Ein Glas oder eine Zigarette lässig in der Hand schauen sie gerade in die Kamera und erzählen aus ihrem Leben, von ihrer Arbeit. Rund ein Dutzend jugendlicher Stricher zwischen 14 und 20 läßt Wiktor Grodecki in seinem Dokumentarfilm Not Angels but Angels ihre Erfahrungen am Prager Hauptbahnhof schildern. Wo und wie sie gefilmt wurden, durften sie selbst bestimmen. Entstanden sind daraus berückende und eindrucksvolle Selbstinszenierungen. Wie eine Diva räkelt sich Robert lasziv im Schaumbad, während er von seinen Freiern berichtet. Roman schaut durch den Glaskasten eines Glücksspielgeräts, in dem ein Greifarm vergeblich nach Plüschtieren angelt.
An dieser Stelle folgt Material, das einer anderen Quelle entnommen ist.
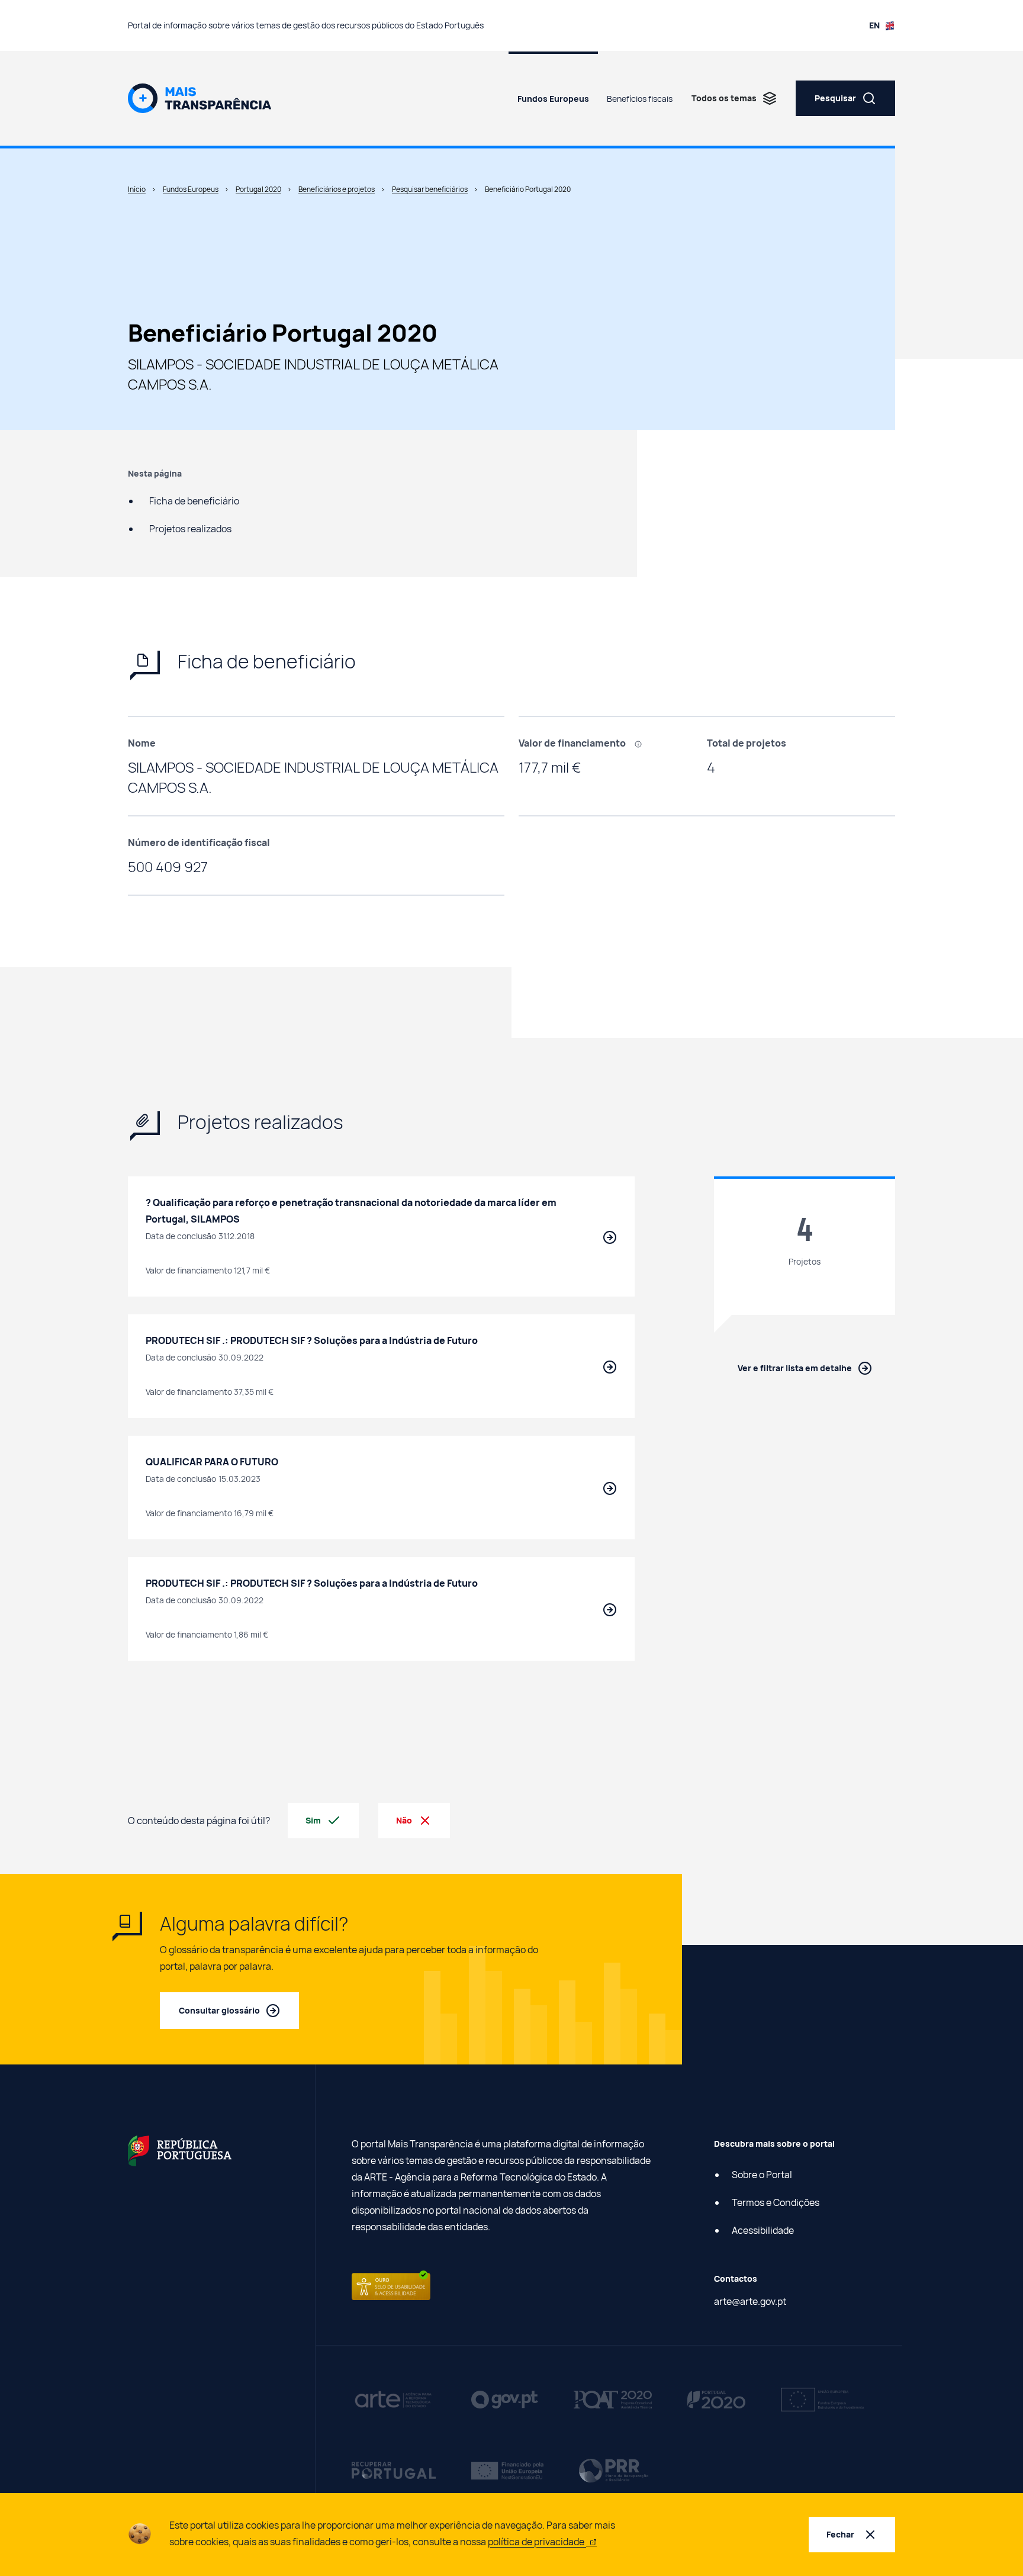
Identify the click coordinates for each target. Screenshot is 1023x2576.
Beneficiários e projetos (336, 189)
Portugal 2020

Die Offenheit, mit der die Jugendlichen Grodeckis Fragen beantworten – auch zu Details der Arbeit am Kunden – kann ihre wahren Emotionen nicht verdecken. Immer wieder verrät sie ihre Körpersprache. Erfahrungen haben sie alle reichlich, und doch wirken sie nicht verdorben, sondern irgendwie rührend unschuldig. Verblüffend groß ist die Spannweite der Charaktere: vom überlegenen Janet Jackson- Double über biedere Jungs; von der Großstadtratte bis zur Landpomeranze; von hübsch bis häßlich ist alles im Angebot auf dem Prager Schwulen-Strich. Wenn es ums Geschäft geht, sind sie alle Profis, die genau wissen, was wieviel kostet. Aids, ihre finanziell ungesicherte Zukunft, solche Probleme lassen die „Engel“ nicht an sich ran.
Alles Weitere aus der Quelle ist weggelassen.